What this calculator does
This tool solves linear equations that have the unknown variable on both sides of the equals sign, written in the standard form \(ax + b = cx + d\). Enter the four numbers — the coefficients a and c that multiply x, and the constants b and d — and it returns the exact value of x, or tells you when the equation has no solution or infinitely many solutions.
How to use it
Rewrite your equation so each side looks like (number)·x + (number). For example, \(3x + 5 = x + 11\) gives a = 3, b = 5, c = 1, d = 11. Type those values into the four fields and read off the answer. If your equation has no constant or no x on a side, just enter 0 for that slot.
The formula explained
Starting from \(ax + b = cx + d\), subtract cx from both sides and subtract b from both sides to group like terms: \((a - c)x = d - b\). Dividing by \((a - c)\) isolates the variable: $$x = \frac{d - b}{a - c}$$ This single step works for every solvable case where \(a \neq c\).
Worked example
Solve \(3x + 5 = x + 11\). Here \(d - b = 11 - 5 = 6\) and \(a - c = 3 - 1 = 2\), so $$x = \frac{6}{2} = \mathbf{3}$$ Check: \(3(3) + 5 = 14\) and \(3 + 11 = 14\) — both sides match.
FAQ
What if a equals c?
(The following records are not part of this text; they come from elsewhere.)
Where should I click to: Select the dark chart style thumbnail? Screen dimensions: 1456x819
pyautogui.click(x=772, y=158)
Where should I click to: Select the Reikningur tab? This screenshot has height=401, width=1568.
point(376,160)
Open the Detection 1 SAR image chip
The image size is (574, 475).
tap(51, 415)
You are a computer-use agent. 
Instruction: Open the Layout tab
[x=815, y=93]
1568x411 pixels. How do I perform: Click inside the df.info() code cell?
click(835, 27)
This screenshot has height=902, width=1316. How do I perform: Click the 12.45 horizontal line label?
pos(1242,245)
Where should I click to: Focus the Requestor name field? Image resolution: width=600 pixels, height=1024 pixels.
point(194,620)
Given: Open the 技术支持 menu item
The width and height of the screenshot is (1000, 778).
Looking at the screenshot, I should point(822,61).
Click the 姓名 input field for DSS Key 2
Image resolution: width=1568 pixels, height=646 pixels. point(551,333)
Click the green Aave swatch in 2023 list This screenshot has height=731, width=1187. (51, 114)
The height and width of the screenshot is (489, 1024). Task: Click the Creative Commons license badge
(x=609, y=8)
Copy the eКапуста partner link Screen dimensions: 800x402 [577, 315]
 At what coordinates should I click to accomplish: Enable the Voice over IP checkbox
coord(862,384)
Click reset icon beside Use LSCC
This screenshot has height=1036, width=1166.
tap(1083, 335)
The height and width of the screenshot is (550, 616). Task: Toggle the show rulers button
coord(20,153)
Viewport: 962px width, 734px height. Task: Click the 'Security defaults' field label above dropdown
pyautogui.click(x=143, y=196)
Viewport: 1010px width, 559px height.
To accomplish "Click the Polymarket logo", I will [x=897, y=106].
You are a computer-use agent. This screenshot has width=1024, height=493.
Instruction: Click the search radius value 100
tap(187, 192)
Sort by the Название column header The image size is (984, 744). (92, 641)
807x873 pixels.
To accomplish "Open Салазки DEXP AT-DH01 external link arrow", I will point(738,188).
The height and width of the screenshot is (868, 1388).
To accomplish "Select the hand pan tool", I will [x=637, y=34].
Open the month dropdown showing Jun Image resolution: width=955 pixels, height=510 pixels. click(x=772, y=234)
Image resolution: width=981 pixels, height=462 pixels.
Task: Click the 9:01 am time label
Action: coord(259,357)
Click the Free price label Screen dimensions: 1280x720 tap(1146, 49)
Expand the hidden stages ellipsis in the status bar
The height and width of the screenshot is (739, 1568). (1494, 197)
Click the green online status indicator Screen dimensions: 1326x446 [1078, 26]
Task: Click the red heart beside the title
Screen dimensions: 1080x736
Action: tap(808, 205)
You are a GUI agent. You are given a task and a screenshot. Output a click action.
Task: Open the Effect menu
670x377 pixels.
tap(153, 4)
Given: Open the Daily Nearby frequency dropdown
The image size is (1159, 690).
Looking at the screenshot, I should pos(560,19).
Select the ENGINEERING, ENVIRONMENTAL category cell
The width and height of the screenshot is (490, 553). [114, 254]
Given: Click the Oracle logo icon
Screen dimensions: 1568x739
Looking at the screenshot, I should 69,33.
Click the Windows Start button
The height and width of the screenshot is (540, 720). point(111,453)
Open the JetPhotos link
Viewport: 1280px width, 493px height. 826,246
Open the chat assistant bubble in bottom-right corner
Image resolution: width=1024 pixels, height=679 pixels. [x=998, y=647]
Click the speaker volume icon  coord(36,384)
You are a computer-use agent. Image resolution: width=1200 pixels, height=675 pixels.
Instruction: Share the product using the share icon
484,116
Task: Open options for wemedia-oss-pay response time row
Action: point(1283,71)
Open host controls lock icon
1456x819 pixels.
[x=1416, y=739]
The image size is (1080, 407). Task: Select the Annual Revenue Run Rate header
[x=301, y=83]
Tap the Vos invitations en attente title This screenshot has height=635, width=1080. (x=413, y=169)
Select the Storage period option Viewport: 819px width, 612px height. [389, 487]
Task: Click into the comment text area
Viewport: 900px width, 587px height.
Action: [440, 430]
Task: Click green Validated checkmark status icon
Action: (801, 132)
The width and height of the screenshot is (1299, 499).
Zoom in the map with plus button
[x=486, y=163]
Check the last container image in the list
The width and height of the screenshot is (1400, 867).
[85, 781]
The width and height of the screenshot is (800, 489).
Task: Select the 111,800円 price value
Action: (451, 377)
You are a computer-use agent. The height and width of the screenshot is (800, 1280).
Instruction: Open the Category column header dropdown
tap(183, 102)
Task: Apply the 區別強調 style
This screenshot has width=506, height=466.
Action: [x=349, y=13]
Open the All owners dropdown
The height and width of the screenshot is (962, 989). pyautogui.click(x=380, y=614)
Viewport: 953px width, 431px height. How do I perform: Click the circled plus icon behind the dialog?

The x terms cancel. If b also equals d the equation is true for every x (infinitely many solutions); otherwise it is a contradiction with no solution.
Can the answer be a fraction or negative? Yes. Division can produce decimals or negative values — both are valid solutions.
Does it handle decimals? Yes, you can enter decimal coefficients and constants; the result is computed at full precision.